3) La necessità di una giustizia specializzata. La legislazione italiana distingue la
giustizia da applicare agli adulti da quella specializzata per i minorenni. Questo è simbolizzato
istituzionalmente dalla presenza del Tribunale per i Minorenni. Questa istituzione, che è
universalmente riconosciuta come una conquista sociale importante sembra oggi scontata, ma
dobbiamo ricordare che è stata introdotta soltanto da pochi decenni (1934) e che in altri paesi, anche
appartenenti al mondo occidentale non esiste! La presenza di un procedimento penale particolare per
i minorenni e di un’istituzione specifica con personale specializzato rimanda all’adolescente
l’immagine di essere speciale, gli riconosce uno stato diverso caratterizzato da una particolare
attenzione all’individuo e al momento evolutivo in cui si trova. Per esempio il procedimento penale
minorile si caratterizza per la possibilità di giudicare la pena non soltanto in base al reato, ma
specialmente in base all’individuo e al suo momento evolutivo con l’attenzione particolare a favorire
la continuità educativa.
Diviene molto importante sottolineare oggi questi fattori ambientali che sottendono all’idea che la
società ha dell’adolescente antisociale come di un soggetto in crisi evolutiva da riabilitare favorendo la
sua integrazione sociale e non come un soggetto pericoloso da isolare ed estromettere.
Ci sono paesi in cui negli ultimi anni l’idea stessa di adolescente antisociale sembra essersi
pericolosamente modificata portando, anche sotto la spinta dei media ad una recrudescenza delle pene.
Il sistema penale negli Stati Uniti e in Gran Bretagna.
Negli Stati Uniti quasi tutti gli stati hanno modificato la legislazione penale minorile per
rispondere al forte incremento di crimini violenti che si è presentato fra il 1989 e il 1993. Tali modifiche
erano nell’ordine di:
1) sottrarre un numero sempre maggiore di minori al giudizio speciale della giustizia
minorile per sottoporli al giudizio del tribunale ordinario (unificando le procedure e le sentenze per i
reati gravi, permettendo l’intervento del tribunale ordinario in casi particolari, trasferendo minorenni
in strutture detentive per adulti).
2) Aumentare la severità del procedimento penale minorile, favorendo la detenzione e
le pene prolungate.
3) Burocratizzare e depersonalizzare i procedimenti penali minorili.

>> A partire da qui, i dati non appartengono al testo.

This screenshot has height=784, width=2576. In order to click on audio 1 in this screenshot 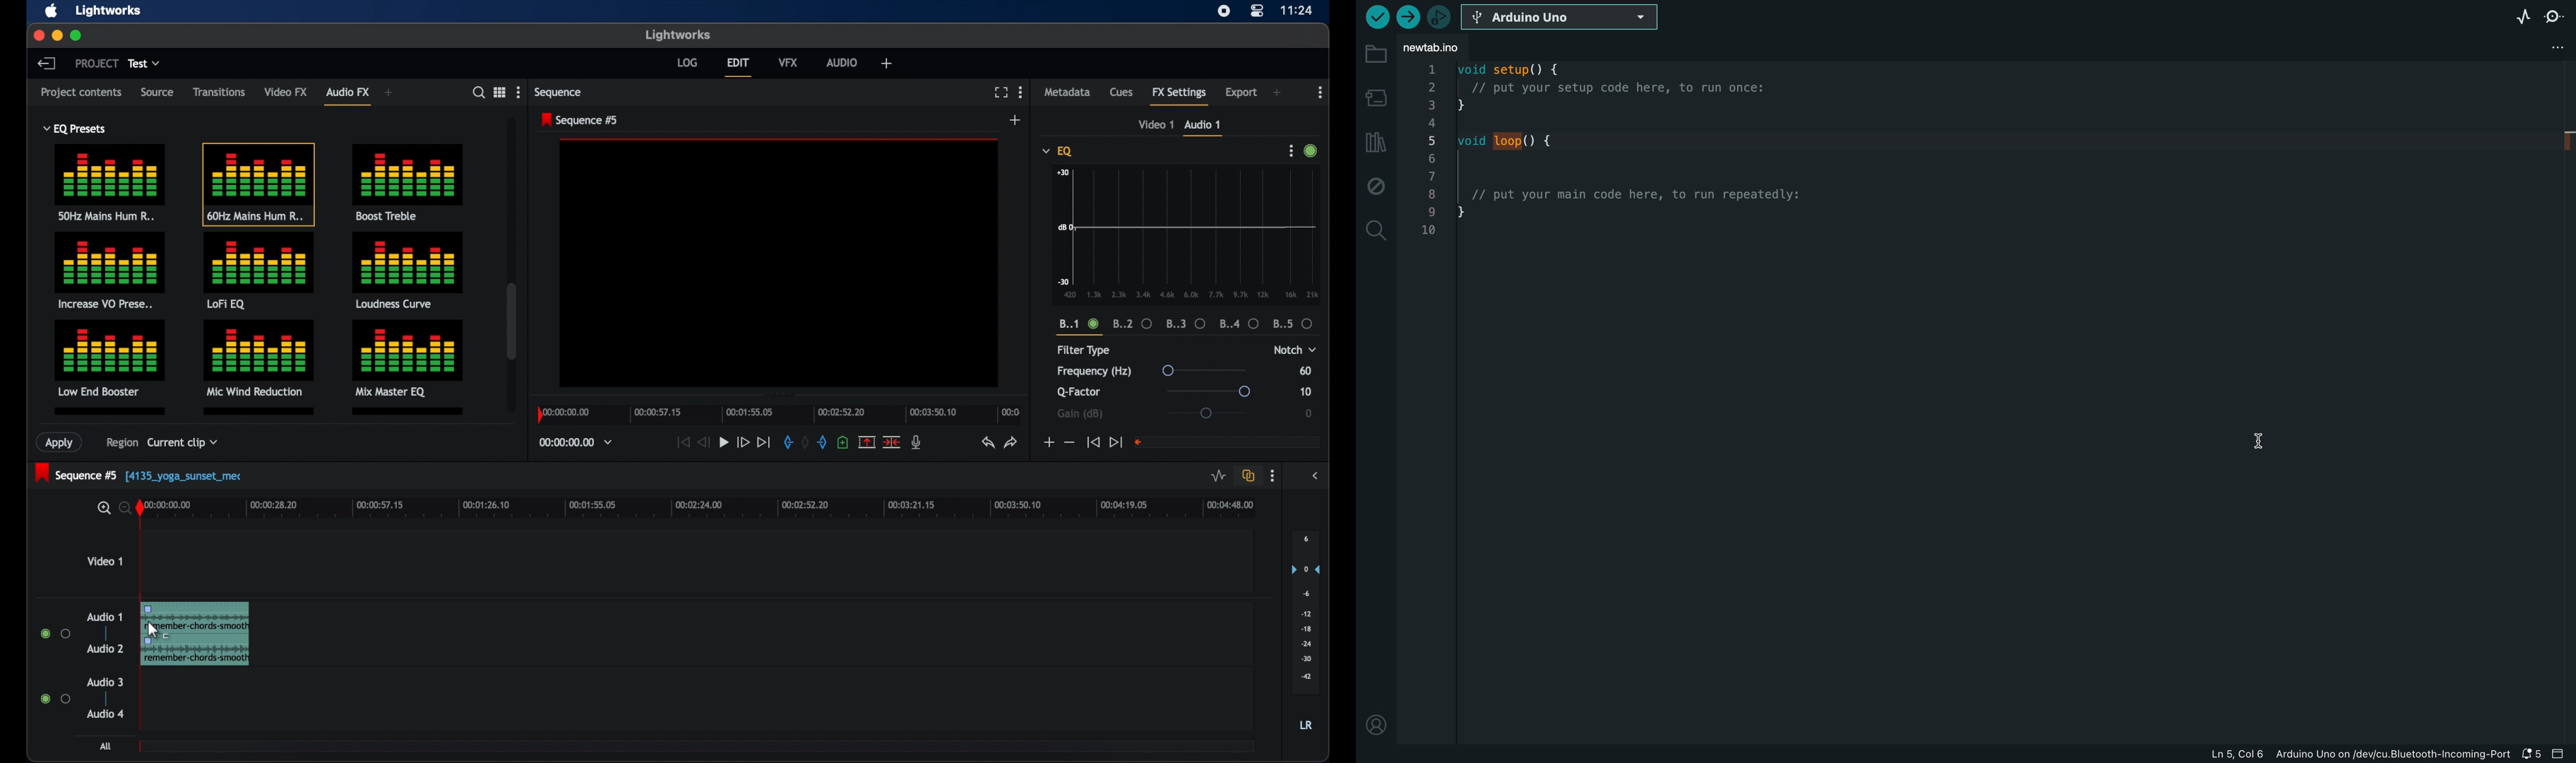, I will do `click(102, 617)`.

4) Diminuire l’età di imputabilità e di responsabilità penale che in alcuni stati
attualmente è di 10 anni. (Youth on Trial, Grisso)
5. Anche in Inghilterra, nel 2000 il governo ha fatto della lotta alla delinquenza minorile una delle
sue 5 priorità riformando il sistema penale nella direzione di una recrudescenza delle pene:
1) l’età di imputabilità è stata abbassata a 10 anni.
2) sono state introdotte misure di sorveglianza o prescrittive non solo per i minori autori
di reato, ma anche per quelli a rischio (coprifuoco, controlli personali frequenti, eccetera). Si esce
così dal principio della legalità per imporre misure penali a minori che non sono soggetti penali.
L’idea di fondo di questo genere di interventi sembra essere quella di migliorare i rapporti
all’interno della comunità criminalizzando certi comportamenti che non si riesce a gestire. Il rischio
sembra essere quello di offrire all’adolescente o al bambino attraverso misure penali adottate
precocemente un rispecchiamento identitario criminale inadeguato che potrebbe rendergli più difficile
superare le difficoltà che lo portano ad avere comportamenti inadeguati.
Fortunatamente in Italia, la legislazione riconosce, invece, nel procedimento penale minorile la
centralità del minore come soggetto di diritti e l’importanza della valutazione psicologica per tutti i
minori autori di reato e una valenza altamente riabilitativa della pena che avrebbe la funzione prevalente
di reintegrare socialmente l’adolescente. (dpr 448/88).
E’ questa cornice legislativa che ci offre il terreno per poter intervenire con l’adolescente
sottoposto a procedimento penale cercando per lui percorsi di recupero maturativo alternativi a quelli
delinqunziali e abbassando così il rischio che commetta nuovi reati.